L’exposition collective

Galerie Noir et Blanc

La Galerie Noir et Blanc, installée à Bastia depuis 2018, organise deux fois par mois  des expositions rassemblant des artistes insulaires … et d’ailleurs. Une galerie d’art Corse originale… Dans le cadre d’un partenariat avec Cine Donne, la Galerie Noir et Blanc organise une exposition collective d’artistes féminines insulaires.

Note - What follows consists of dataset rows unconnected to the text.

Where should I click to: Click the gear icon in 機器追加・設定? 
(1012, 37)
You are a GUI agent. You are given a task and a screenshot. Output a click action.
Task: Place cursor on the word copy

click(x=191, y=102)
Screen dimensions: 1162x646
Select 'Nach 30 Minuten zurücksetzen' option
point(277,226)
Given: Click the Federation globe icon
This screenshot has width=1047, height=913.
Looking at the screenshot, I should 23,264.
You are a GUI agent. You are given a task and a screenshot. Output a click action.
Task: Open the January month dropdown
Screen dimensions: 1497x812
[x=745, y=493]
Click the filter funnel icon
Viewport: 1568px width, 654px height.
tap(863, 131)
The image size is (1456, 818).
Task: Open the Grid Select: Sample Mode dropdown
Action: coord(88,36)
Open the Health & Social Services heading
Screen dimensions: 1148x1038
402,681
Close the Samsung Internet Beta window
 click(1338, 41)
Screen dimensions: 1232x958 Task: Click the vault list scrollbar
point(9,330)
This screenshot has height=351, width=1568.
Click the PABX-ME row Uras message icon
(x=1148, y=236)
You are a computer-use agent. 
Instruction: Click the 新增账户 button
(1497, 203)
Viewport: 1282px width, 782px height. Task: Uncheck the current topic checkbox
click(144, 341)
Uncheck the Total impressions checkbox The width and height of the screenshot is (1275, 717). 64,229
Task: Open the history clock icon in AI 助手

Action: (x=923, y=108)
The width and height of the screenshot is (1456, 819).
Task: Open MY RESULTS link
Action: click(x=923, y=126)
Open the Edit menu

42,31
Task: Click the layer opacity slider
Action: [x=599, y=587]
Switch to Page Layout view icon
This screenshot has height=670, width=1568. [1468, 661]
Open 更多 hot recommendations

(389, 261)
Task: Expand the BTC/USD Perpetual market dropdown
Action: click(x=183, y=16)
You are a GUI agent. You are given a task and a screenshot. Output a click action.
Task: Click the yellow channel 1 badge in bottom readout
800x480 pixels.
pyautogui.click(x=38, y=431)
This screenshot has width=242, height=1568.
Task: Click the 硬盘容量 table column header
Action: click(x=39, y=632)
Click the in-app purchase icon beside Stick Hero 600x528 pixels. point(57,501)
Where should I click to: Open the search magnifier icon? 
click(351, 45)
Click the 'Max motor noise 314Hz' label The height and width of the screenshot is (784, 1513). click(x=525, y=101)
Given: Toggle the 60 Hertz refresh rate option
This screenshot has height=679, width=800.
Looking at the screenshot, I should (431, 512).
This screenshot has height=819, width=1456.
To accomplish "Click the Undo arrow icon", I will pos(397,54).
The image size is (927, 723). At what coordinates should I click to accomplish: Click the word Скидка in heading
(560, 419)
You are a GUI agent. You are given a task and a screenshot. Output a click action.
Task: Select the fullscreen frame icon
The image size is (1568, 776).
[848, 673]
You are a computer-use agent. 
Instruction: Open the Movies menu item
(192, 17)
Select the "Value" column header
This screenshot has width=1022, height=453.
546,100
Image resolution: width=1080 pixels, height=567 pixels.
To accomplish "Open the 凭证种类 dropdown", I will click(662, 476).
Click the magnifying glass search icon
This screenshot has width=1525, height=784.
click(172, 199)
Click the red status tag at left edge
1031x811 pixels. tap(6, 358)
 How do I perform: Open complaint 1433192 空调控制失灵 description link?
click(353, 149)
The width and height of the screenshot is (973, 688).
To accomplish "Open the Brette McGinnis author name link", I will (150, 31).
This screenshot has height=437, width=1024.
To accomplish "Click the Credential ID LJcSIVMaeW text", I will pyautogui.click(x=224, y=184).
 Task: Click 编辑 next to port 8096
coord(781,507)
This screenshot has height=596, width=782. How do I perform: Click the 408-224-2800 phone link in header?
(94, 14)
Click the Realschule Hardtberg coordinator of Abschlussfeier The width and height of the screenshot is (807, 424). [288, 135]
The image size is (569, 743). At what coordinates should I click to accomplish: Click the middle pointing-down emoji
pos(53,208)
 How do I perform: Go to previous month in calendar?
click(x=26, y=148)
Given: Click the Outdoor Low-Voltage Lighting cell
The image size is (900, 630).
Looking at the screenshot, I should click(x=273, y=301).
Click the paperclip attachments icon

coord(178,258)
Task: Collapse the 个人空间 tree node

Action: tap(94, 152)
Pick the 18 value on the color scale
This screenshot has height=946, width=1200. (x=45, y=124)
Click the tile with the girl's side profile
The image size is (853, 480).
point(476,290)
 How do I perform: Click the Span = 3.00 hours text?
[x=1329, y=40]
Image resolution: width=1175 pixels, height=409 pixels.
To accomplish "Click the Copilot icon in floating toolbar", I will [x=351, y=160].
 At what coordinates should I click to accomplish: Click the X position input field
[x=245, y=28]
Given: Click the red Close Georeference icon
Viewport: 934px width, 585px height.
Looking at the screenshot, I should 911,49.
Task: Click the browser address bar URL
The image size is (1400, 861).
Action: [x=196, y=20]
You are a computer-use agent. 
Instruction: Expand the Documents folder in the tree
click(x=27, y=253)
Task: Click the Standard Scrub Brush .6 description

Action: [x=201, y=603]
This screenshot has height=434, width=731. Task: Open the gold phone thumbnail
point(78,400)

Mercredi 6 avril dès 18h venez découvrir à la galerie Noir et Blanc de Bastia le travail de Jeannine Battesti, Simone Agnello, Ariane Jurquet,  ERKA et une installation de Marie-Jeanne Tomasi.

 

Simone Agnello Tafani

Simone Agnello Tafani, a enseigné avec enthousiasme les arts plastiques au lycée, collège, maisons de la culture pour jeunes et adultes. Cette artiste née en 1954 à Muratello de Porto-Vecchio a toujours utilisé l’art comme un langage universel.
Elle a mené des projets fédérateurs dans tous les lieux d’éducation qu’elle a investis, tentant de transmettre sa passion pour l’art et pour la vie .
Après avoir vécu, travaillé et exposé dans l’ouest parisien et à l’étranger (Norvège, Vietnam…), elle vit depuis 2018 à Renajolo de Muratello où elle a son atelier.

Jeannine Battesti

« J’ai pendant longtemps regardé, apprécié, aimé, ressenti.
Depuis un dizaine d’année j’évolue seule dans ma peinture, entre réel et imaginaire, beaucoup plus dans l’intuition que dans l’affirmation. »

Jeannine Battesti

Ariane Jurquet

Dans ses briques-collages, Ariane Jurquet Interroge les notions de pastiche, de faux et de surréalisme. A côté des créations traditionnelles de découpage/collage sur papier, elle réalise des œuvres mixtes mêlant collage et broderie, dans lesquelles elle invente un univers poétique et humoristique.

ERKA

« Mon travail se trouve aux frontières de l’irrationnel. Je peins ce que je peux reconnaître comme une « nouvelle forme du monde « .
Ma peinture surgit sans raisons. Elle est un acte que rien ne justifie, parfois comme une émotion fugace, rapide, « le regard qui voit vite « , comme s’il y avait une menace. Quelque chose existe derrière l’image proposée. La mort n’est jamais loin. Le thème me tient à cœur. Il me faut interroger la peinture comme accroche anthropologique.
Lorsque je travaille sur des oeuvres abstraites, j’essaie de témoigner des hasards de l’atelier qu’il faut assimiler et organiser. Il faut nourrir la toile pour que le temps fasse son œuvre.
Et si l’œuvre faisait le style ? Et si la peinture faisait l’artiste ? Figuratif ou abstrait, mon œuvre se situe dans un univers entre deux .  La  peinture comme organe supplémentaire dans lequel s’inscrit l’histoire contemporaine. J’aborde la peinture sans jamais savoir ce qui va se passer et ma peinture devient un monde miroir et dans ce miroir, il me faut une conscience infinie pour me servir de mon intuition au service de mon travail. Procurer un choc émotionnel fort et instantané. Tout prend racine dans les racines de ma vie et de mon destin.
C’est un art pulsionnel dont il faut que je puise les souffrances pour une évolution intérieure. Malraux disait:  » Interroger le monde pour en atteindre un autre « . Me concernant, c’est bien de cela qu’il s’agit. J’ai une curiosité panique de l’indicible d’où il faut extraire les rythmes, les énergies, les visions: peindre avec une perception directe de mes états intérieurs.
Je donne tout à la peinture parce qu’elle me donne un autre monde. »

ERKA

Marie Jeanne-Tomasi

COL TEMPO 

Delphine Seyrig extatique dans la contemplation d’un bassin qui se joue de l’eau tel un sablier.

Une statue qui vacille dans une eau luminescente,  une mer agitée qui se brise contre une roche abyssale qui la remplit et la vide à son rythme.